Vanwege die getraptheid heb ik wat vragen aan de minister. In hoeverre verwacht de minister dat de werkgelegenheidseffecten zodanig zullen zijn dat trap twee niet uitgevoerd zou moeten worden over een tijdje? Het zou natuurlijk zonde zijn van de wet als die daardoor niet kan gaan. Het is natuurlijk ook zo dat de conjunctuur een klein beetje aan lijkt te trekken. Maar dat heeft ook weer te maken met de internationale definitie van werkloosheid die op dit moment geldt. Bij één uur heb je al een baan en sta je niet meer als werkloos genoteerd. Vroeger was dat twaalf uur. Als je twaalf uur in de week werkte, had je een baan. Tegenwoordig is dat bij één uur. Dat moeten we wel blijven beseffen. De werkloosheidsstatistiek is er daardoor wat florissanter uit komen te zien dan die eigenlijk is. Dat moet duidelijk blijven voor iedereen, want dat beeld is positiever dan aan de keukentafel van Nederland. Dus is de vraag of er niet een kunstmatig conjunctuurbeeld is gecreëerd waarin dit wetsvoorstel gunstiger uit zou kunnen werken. Daarmee kun je in verkiezingstijd natuurlijk jongeren aan de in verval geraakte Partij van de Arbeid binden. Dat moet natuurlijk niet de bedoeling van het wetsvoorstel zijn. 
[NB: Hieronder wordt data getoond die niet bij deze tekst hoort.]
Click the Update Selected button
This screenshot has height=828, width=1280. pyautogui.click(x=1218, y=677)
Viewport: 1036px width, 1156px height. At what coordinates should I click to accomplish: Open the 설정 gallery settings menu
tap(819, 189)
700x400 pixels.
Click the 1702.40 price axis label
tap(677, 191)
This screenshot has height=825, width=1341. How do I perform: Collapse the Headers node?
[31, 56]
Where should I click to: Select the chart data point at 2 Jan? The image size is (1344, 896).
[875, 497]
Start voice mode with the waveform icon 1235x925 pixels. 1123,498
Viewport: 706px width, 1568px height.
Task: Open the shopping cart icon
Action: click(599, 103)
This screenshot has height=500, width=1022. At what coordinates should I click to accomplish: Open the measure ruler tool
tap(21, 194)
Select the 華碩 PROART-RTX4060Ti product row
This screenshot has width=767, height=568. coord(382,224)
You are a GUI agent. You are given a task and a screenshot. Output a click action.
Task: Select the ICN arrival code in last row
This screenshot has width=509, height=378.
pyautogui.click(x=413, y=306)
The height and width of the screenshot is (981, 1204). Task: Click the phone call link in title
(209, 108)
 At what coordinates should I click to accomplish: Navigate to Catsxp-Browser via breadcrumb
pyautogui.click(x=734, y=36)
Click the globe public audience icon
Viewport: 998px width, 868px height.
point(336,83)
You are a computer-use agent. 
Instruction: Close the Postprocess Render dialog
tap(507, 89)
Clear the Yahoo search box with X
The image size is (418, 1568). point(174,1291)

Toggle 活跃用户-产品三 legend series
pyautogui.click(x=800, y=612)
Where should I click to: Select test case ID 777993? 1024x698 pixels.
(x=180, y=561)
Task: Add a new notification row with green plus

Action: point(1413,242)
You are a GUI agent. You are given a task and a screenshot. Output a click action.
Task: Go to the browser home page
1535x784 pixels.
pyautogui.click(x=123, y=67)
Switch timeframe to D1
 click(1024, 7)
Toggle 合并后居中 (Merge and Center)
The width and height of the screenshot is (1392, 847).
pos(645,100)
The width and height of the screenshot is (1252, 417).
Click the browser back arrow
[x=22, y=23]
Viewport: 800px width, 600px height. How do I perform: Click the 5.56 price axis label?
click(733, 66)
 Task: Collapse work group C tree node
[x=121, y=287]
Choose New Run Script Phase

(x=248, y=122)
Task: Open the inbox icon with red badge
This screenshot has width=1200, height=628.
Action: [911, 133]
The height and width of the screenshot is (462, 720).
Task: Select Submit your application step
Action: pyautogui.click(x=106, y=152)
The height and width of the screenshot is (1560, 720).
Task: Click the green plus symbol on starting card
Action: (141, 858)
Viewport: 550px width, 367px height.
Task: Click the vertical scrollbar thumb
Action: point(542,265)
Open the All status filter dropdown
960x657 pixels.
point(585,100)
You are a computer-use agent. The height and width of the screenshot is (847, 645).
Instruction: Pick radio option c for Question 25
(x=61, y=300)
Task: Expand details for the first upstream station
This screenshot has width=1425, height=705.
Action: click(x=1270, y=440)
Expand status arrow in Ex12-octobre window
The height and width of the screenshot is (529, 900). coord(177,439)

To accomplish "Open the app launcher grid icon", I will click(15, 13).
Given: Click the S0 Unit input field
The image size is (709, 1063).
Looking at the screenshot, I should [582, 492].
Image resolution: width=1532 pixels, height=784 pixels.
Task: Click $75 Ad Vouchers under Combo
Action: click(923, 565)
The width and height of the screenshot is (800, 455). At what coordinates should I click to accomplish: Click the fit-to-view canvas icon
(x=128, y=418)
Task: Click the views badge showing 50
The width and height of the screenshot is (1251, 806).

Een aanpassing van 23 naar 22 en later naar 21, in overleg zelfs met werkgevers en werknemers — kijk eens aan: De Graaf een keer positief over de polder — inclusief een compensatieregeling, daar kun je amper kritisch op zijn. Ja, toch wel leuk om af en toe mensen te verrassen aan het eind van zo'n periode. In die leeftijdscategorie zijn er genoeg mensen die op zichzelf wonen, kostwinnaar zijn of soms zelfs zorgdragen voor een jong gezin. Mensen van 22 en straks ook 21 moet je dan niet afschepen met het minimumjeugdloon. 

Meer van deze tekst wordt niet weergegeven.